Pat Bohn, the director of parole and probation for the state Department of Corrections and Rehabilitation, said the bill will not lessen the bite of the penal system in North Dakota. “The court still has its full availability of the maximum penalty at hand,” Bohn said.
A committee in the Minnesota House of Representatives passed a “red flag” bill, sending the piece of legislation to a full House vote. The red flag bill is similar to a bill that was shot down in North Dakota recently. Basically, if someone is deemed by the police or their family to be incapable of possessing a firearm, then the police can seize the firearm.
This law has been debated heavily and protested by both sides of the issue. Some, including law enforcement, said this law could help prevent suicide. “The vast majority of suicides I have gone to have not been with firearms,” Rep. Brian Johnson, R-Cambridge, said. Some gun owners and activists see this bill as an attempt at “gun grabbing” with no due process.
California was the first state to introduce this type of gun restriction with many following suit, such as Maryland. Minnesota’s majority Republican Senate has said they will block the bill.
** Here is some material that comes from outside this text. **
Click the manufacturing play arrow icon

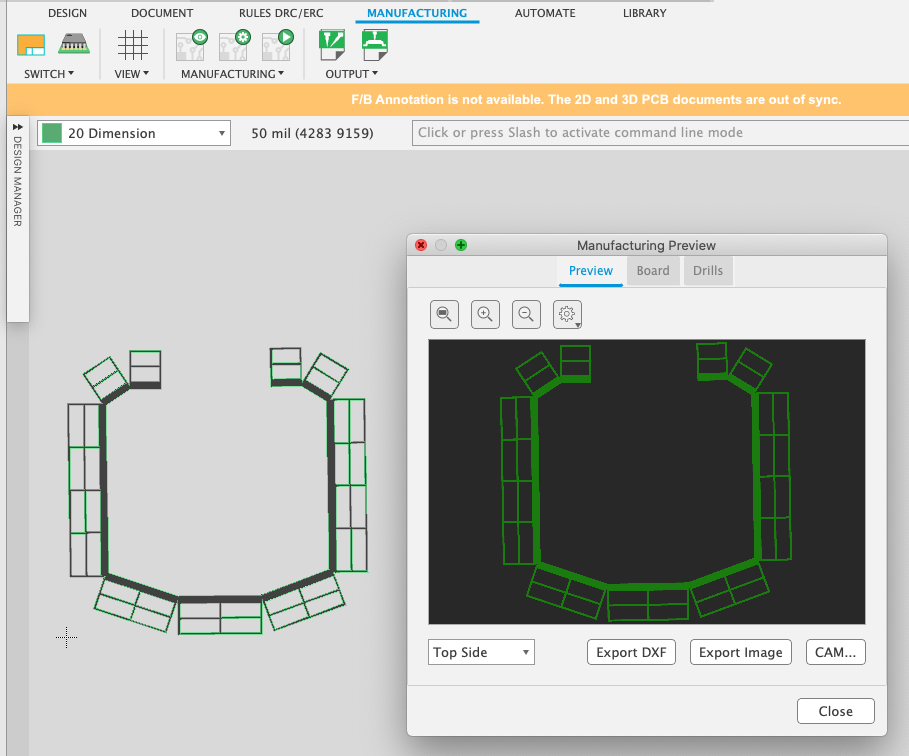[x=276, y=45]
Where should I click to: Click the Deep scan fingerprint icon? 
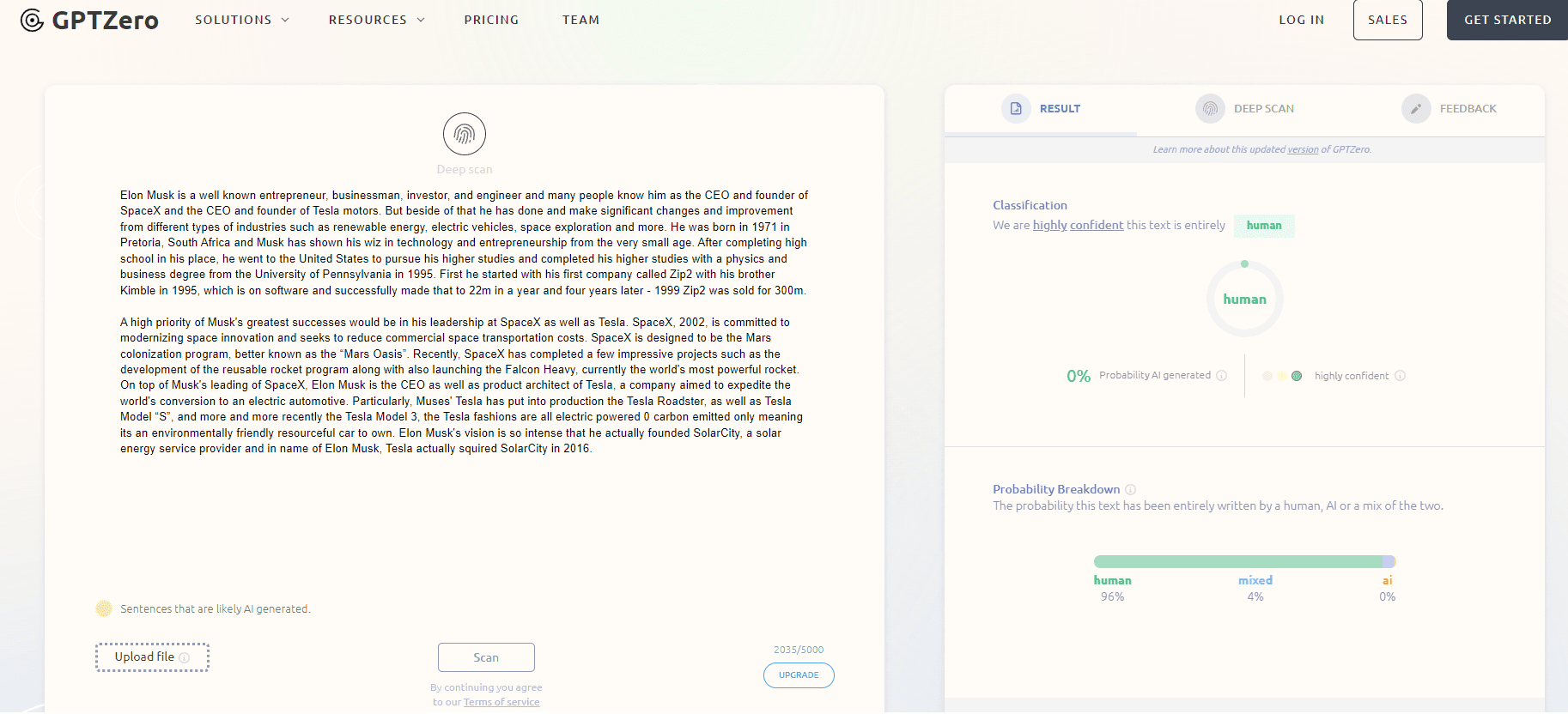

South Dakota state religion
An amendment to a previous bill would mandate that all schools have a plaque, sign or piece of artwork with “In God We Trust” featured on it. The plaque would have to be a certain size and be visible in a prominent area.
The new bill would also protect schools from the legal dispute and pay any legal fees incurred by the school, according to the Forum.
The main argument against the bill is that the words are religious in nature, but proponents say the signs encourage patriotism.